** Requirement **
Work out how many lines of the listing hold "type", then state only that count.

** Task inputs **

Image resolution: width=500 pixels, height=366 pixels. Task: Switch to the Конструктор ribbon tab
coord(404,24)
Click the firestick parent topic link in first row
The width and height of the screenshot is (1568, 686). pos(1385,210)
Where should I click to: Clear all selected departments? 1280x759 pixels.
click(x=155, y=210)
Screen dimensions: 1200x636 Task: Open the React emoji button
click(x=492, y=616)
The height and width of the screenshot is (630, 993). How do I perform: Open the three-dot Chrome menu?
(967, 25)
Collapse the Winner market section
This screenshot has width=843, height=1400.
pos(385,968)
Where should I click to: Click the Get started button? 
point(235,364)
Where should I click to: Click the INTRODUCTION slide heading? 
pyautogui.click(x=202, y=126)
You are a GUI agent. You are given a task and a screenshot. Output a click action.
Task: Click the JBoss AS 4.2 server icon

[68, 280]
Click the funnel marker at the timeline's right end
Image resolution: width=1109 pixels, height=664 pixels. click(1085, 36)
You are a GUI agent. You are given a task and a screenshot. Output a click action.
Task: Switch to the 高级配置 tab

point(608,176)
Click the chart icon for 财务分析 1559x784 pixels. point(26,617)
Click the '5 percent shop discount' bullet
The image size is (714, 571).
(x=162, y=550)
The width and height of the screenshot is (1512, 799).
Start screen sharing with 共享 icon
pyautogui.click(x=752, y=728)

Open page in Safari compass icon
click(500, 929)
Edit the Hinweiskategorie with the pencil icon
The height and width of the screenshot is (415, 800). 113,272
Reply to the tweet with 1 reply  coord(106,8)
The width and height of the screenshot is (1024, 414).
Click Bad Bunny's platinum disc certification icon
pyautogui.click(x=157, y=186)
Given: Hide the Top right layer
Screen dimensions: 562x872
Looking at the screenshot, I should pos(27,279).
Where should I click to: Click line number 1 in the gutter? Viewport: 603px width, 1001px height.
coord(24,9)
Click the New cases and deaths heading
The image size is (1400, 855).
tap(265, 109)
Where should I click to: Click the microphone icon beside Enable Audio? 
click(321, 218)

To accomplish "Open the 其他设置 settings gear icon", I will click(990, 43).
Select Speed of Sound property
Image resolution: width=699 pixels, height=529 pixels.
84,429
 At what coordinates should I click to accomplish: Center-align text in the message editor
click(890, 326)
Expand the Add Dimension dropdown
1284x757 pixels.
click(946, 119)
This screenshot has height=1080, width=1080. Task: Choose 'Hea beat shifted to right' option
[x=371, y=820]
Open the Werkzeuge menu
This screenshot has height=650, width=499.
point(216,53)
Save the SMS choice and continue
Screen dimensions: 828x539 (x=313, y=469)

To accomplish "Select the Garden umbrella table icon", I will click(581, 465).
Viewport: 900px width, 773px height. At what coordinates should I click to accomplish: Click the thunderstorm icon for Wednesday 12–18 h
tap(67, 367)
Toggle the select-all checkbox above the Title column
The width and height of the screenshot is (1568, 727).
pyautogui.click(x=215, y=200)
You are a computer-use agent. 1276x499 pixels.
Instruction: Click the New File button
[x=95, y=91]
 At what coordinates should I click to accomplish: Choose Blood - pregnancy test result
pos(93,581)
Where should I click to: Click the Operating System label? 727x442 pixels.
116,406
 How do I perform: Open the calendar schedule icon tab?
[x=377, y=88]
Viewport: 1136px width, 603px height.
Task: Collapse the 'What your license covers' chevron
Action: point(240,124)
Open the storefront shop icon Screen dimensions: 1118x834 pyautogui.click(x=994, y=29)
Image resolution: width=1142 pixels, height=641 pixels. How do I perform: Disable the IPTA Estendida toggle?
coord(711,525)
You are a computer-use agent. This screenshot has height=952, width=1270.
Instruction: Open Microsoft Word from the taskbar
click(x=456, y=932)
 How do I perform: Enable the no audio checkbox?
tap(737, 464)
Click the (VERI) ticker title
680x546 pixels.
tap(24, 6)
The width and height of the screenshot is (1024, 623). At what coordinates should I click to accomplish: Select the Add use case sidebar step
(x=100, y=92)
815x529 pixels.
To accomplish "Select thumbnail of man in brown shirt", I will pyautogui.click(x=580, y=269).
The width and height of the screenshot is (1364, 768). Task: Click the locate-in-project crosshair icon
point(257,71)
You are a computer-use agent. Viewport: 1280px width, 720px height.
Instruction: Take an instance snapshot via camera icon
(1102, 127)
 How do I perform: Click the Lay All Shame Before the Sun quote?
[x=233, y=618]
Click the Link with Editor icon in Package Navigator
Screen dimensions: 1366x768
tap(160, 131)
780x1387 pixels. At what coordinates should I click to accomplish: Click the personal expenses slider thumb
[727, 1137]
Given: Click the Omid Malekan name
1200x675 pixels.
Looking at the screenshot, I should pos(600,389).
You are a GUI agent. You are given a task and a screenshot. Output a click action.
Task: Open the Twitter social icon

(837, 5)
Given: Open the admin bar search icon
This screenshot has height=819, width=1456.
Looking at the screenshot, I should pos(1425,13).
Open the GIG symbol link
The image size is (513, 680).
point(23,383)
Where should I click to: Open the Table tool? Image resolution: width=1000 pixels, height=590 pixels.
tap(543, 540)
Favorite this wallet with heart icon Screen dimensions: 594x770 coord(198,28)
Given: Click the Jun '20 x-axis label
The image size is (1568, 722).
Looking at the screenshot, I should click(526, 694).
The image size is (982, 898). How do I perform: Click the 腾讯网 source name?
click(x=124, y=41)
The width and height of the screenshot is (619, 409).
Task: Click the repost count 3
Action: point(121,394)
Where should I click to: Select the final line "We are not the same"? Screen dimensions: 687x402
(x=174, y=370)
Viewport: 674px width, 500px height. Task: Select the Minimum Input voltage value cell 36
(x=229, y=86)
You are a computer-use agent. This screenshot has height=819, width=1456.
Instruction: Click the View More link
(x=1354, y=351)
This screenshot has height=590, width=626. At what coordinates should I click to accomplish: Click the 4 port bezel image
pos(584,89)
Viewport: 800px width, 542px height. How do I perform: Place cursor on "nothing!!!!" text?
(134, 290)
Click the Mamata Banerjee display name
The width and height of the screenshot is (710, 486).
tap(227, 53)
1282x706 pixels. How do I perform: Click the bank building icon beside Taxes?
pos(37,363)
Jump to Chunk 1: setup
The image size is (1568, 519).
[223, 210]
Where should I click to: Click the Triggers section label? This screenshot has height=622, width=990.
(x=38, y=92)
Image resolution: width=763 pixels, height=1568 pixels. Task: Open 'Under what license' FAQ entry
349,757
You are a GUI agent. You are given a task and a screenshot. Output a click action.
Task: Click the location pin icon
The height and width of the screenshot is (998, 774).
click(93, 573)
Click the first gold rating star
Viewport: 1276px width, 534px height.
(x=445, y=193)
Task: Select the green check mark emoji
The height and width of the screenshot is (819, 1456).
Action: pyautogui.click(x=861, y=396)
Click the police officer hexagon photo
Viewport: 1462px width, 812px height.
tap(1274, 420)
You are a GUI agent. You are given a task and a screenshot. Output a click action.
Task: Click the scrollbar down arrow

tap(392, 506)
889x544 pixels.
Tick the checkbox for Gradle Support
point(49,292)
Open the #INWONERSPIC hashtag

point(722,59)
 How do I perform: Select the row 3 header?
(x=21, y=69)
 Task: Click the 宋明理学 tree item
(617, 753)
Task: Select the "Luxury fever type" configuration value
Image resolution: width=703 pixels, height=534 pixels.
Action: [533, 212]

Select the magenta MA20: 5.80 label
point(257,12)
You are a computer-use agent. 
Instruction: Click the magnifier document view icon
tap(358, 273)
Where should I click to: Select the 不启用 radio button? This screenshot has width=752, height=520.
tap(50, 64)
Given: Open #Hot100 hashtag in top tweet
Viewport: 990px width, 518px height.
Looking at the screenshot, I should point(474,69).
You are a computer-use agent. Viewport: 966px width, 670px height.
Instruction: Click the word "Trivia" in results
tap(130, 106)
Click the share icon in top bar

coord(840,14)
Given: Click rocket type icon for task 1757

** Solution **
2